Es war fast zu erwarten, und schmerzt doch ungemein. Nachdem die LBM erst in den Mai verschoben wurde, wurde sie nun vor einigen Tagen für 2021 komplett abgesagt. Ein Rückschlag für die ganze Branche – und ein echt beschissener Start in mein persönliches Messejahr. Ein wie auch immer gearteter Online-Ersatz kann eine Präsenzveranstaltung einfach nicht adäquat ersetzen. Hoffen wir, dass im weiteren Jahersverlauf wieder Conventions und Messen stattfinden können – ich vermisse den persönlichen Austausch mit Euch allen sehr. Das einzig Positive? Immerhin erfolgte die Absage dieses Mal nicht erst wenige Tage vorher. Ich storniere dann mal mein Hotel …

Kurzes Buchmesseupdate

Was für ein Jahr – aber die Gesundheit geht vor. Und daher sind in den letzten Wochen leider die – erwartbaren – traurigen Nachrichten eingetrudelt, dass auch die letzten geplanten Präsenz-Veranstaltungen von mir, die Frankfurter Buchmesse und das Lit.Love Lesefestival, nicht vor Ort stattfinden. Immerhin wird die Lit.Love durch eine Online-Veranstaltung mit tollen Autoren (u.a. meiner Lieblingspoetin Julia Engelmann, und z.b. Weltstar Geneva Lee) ersetzt, und auch die FBM wird ein virtuelles Konzept fahren. Vereinzelt finden hier auch Lesungen im Rahmen des Frankfurt BookFest in der Stadt statt, sodass ich zwar vorerst das Hotel, aber noch nicht meinen Urlaub storniert habe.

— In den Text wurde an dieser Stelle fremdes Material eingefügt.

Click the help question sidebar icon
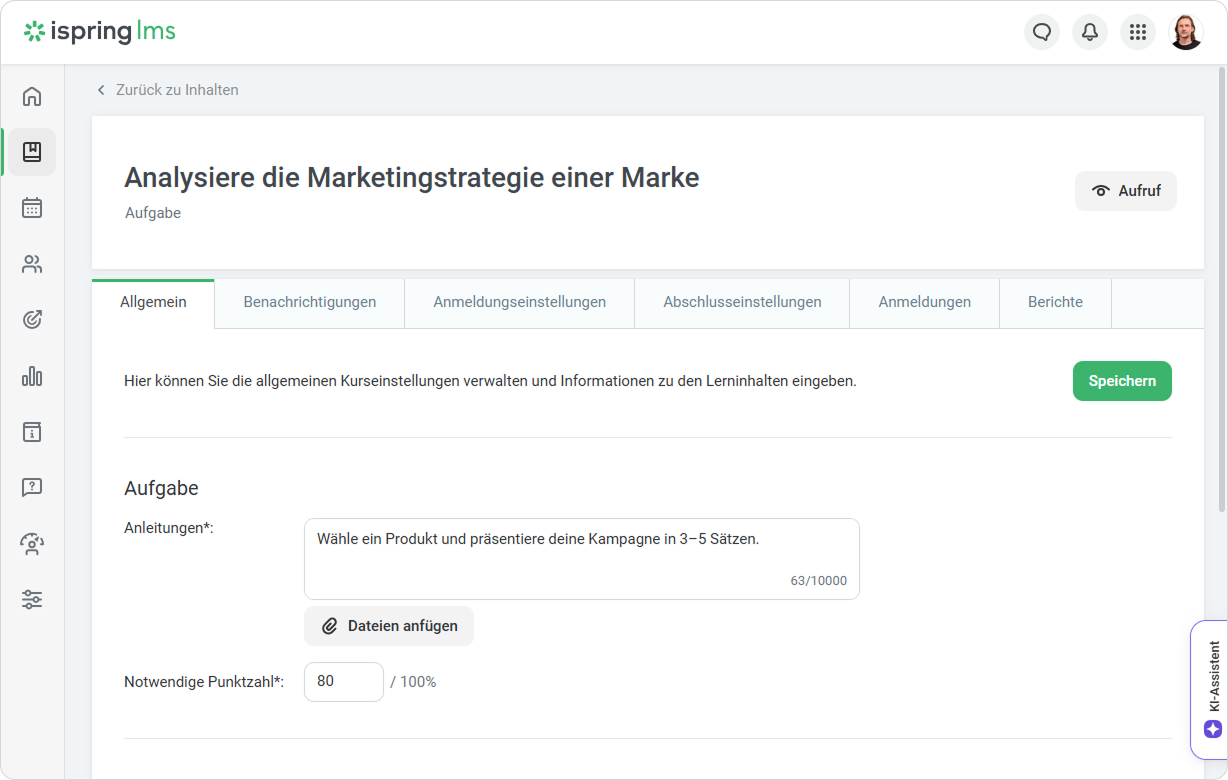The image size is (1228, 780). [32, 488]
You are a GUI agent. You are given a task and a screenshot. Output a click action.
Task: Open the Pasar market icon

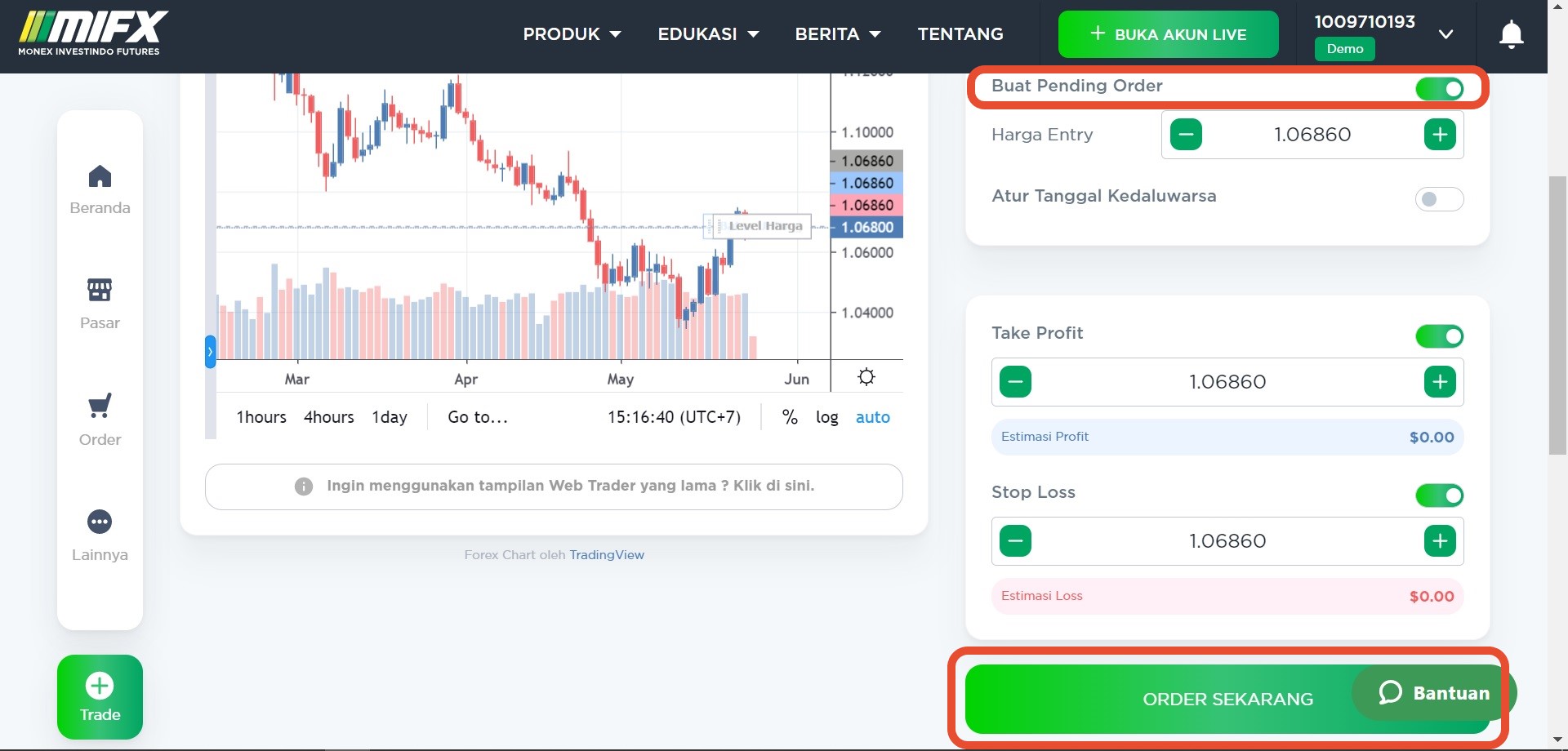tap(100, 291)

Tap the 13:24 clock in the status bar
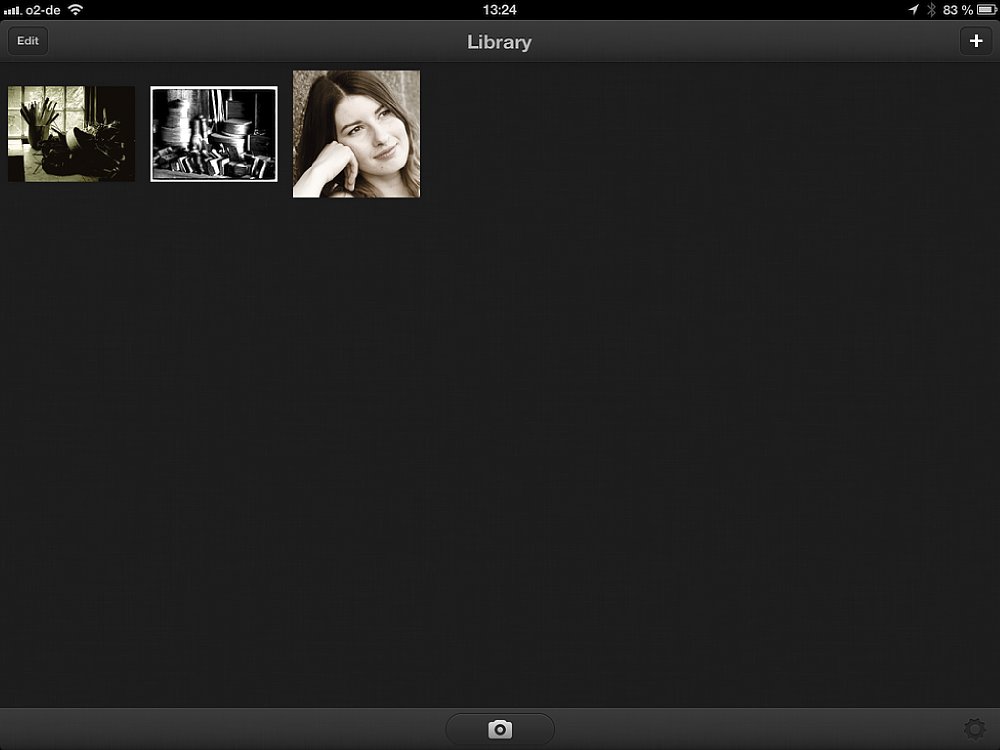point(499,9)
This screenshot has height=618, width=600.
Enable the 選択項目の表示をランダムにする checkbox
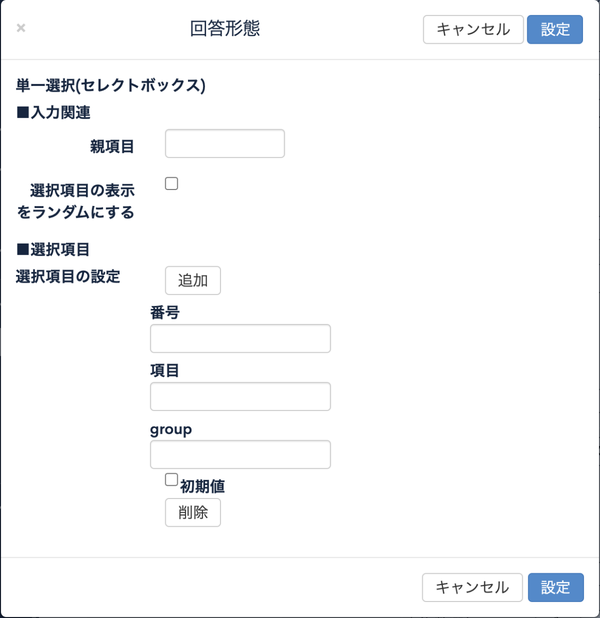(x=171, y=183)
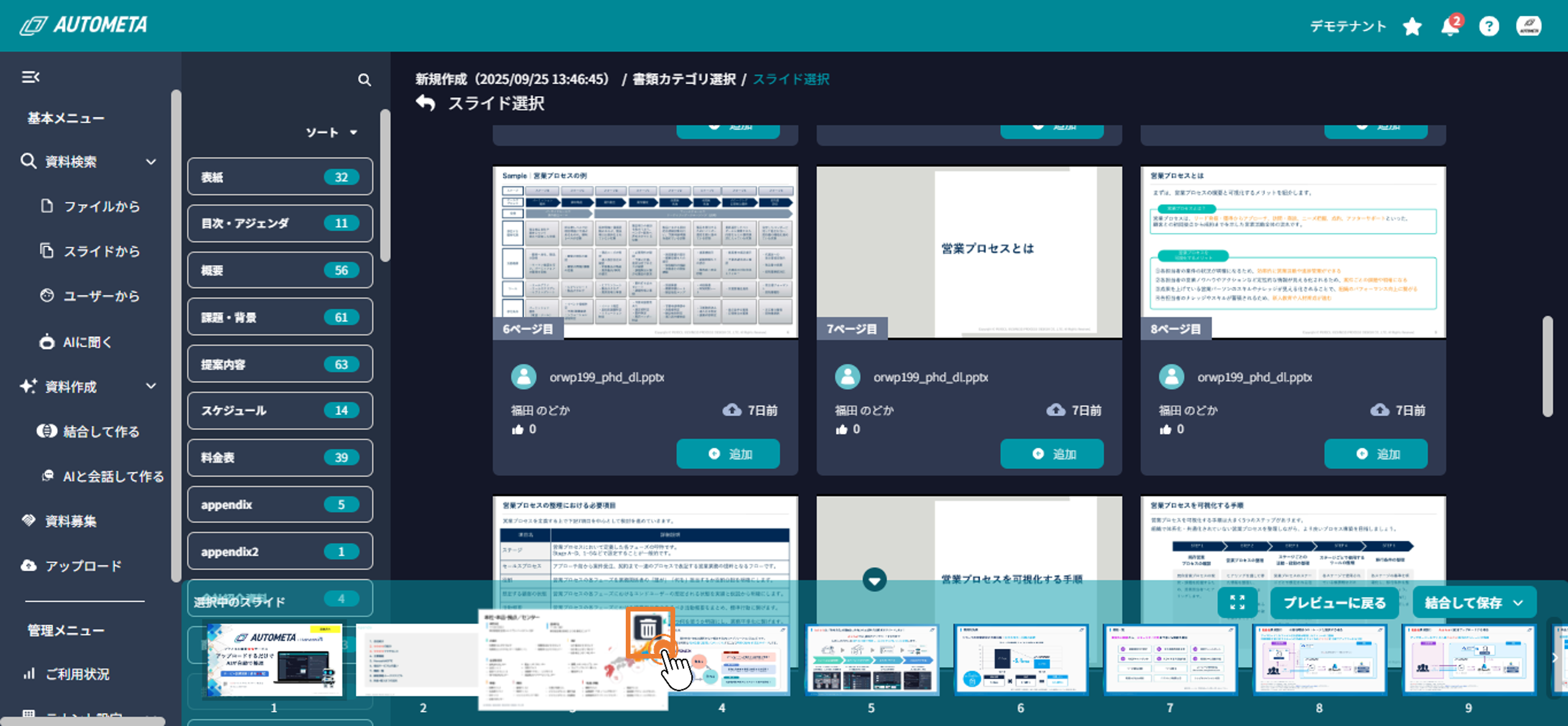Click 追加 on the 8ページ目 slide

click(x=1375, y=454)
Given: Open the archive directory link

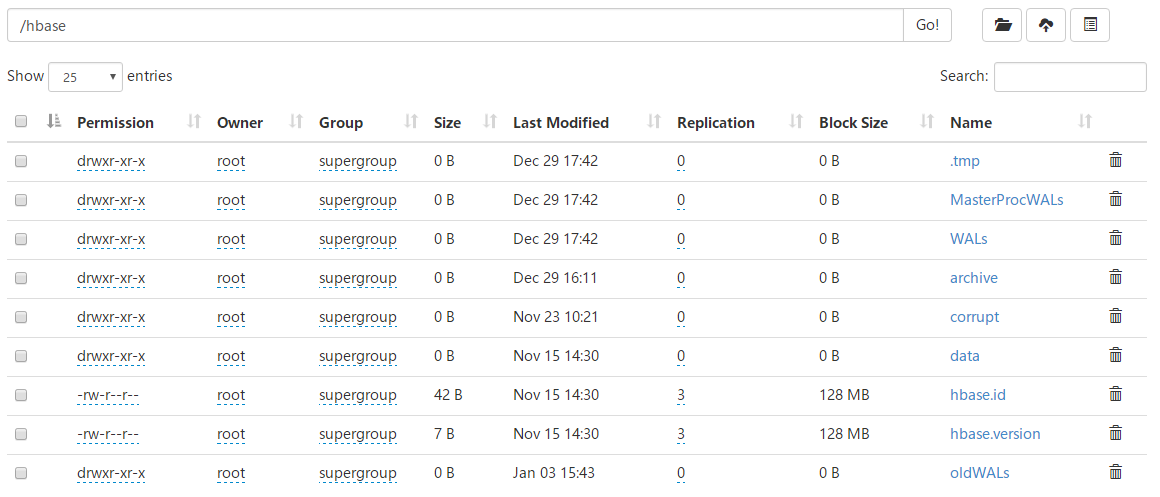Looking at the screenshot, I should coord(973,278).
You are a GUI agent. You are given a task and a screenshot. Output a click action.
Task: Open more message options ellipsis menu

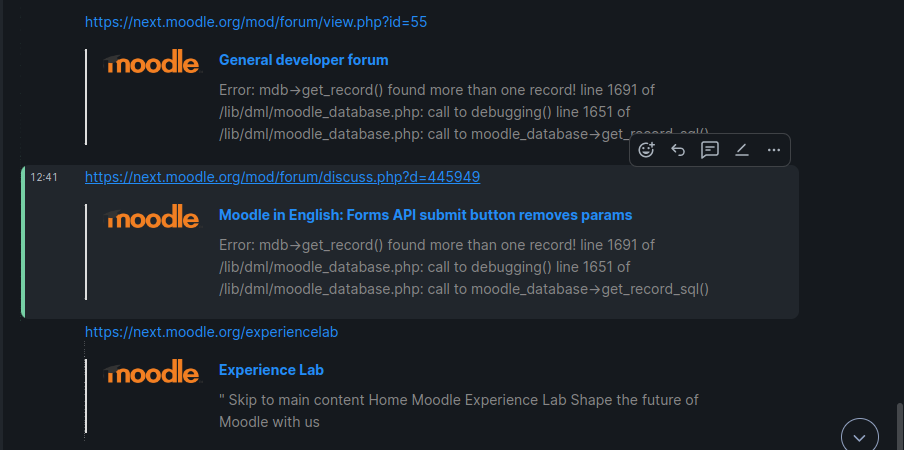pos(774,150)
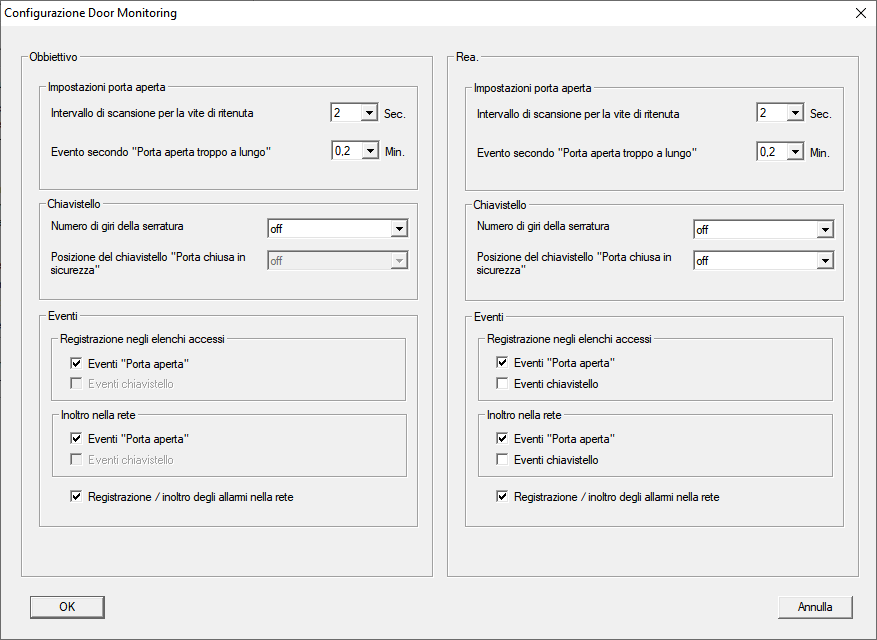Enable Rea. network forwarding 'Eventi chiavistello'
The height and width of the screenshot is (640, 877).
503,460
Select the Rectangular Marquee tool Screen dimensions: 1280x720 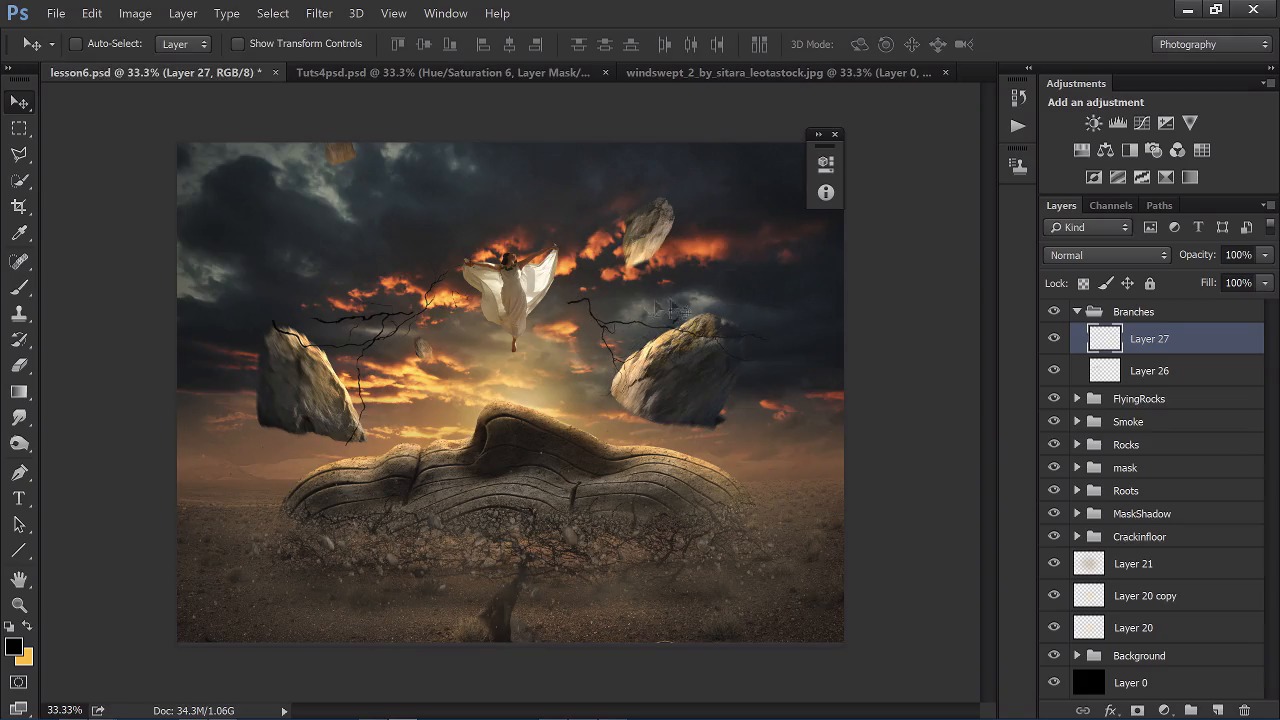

Auch die Verschiebung der LBM hat meine Planung etwas durcheinandergewürfelt, aber dennoch freue ich mich tierisch darauf und hoffe, dass sie Ende Mai stattfinden kann. Ein Hotel ist jedenfalls bereits gebucht – und ich hoffe, spätestens dort ganz viele von Euch gesund und munter wieder zu sehen.

[LBM2020] Mein „Messe“bericht

Normalerweise hätte ich in dieser Woche täglich von der Leipziger Buchmesse 2020 berichtet, hätte ein bis zwei dutzend Veranstaltungen besucht und neue Bücher präsentiert – in diesem Jahr ist aber alles anders. So kann ich trotz der Abreise Morgen Vormittag bereits jetzt einen abschließenden Bericht schreiben, da aufgrund des Corona-Virus das öffentliche Leben nahezu völlig zusammengebrochen ist.

IMG-20200314-WA0013Insgesamt habe ich daher auch nur an ganz wenigen Terminen teilgenommen. So habe ich am Donnerstag Autorenkollegen der Nächtlichen Schreibwerkstatt in einer Autoren-WG besucht und mich mit ihnen ausgetauscht und mit ihnen geschrieben, am Freitag habe ich eine Veranstaltung mit Marie Graßhoff (unten links) und Ava Reed (rechts, und mit Marie unten links) besucht. Eigentlich als Lesung angedacht, konnte diese aufgrund der strengen Sicherheitsvorkehrungen nur noch als Signierstunde durchgeführt werden. Zudem traf ich am Vormittag mit Freunden die Autorin Janna Ruth (unten rechts) in ihrer Autoren-WG. Abschließend am Samstag besuchte ich eine Signierstunde von Nina MacKay. Nina war so nett, mir auch noch einige tolle Sachen für Euch zur Verfügung zu stellen – bleibt also wachsam, hier gibt es bald ein großes Gewinnspiel!

Die restliche Zeit verbrachte ich größtenteils im Hotel, ruhte mich aus und erholte mich, las, schrieb und bloggte. Kleinere Ausflüge trieben mich – fernab von Stoßzeiten – in die Stadt, um aus Frust Kleinigkeiten zu shoppen, sodass alles in allem ein sehr beschaulicher, besinnlicher und erholsamer Urlaub in einem Hotel übrigblieb, was ich jederzeit wieder buchen würde.

Wie mein restliches Messejahr aussieht? Das steht in den Sternen. Nachdem 2020 aus Veranstaltersicht ohnehin keine LoveLetter-Convention stattfinden sollte, bleiben nur noch die Litblog-Convention, das Lit.Love-Lesefestival und die Frankfurter Buchmesse. Jedoch bleibt abzuwarten, was davon wirklich stattfinden kann.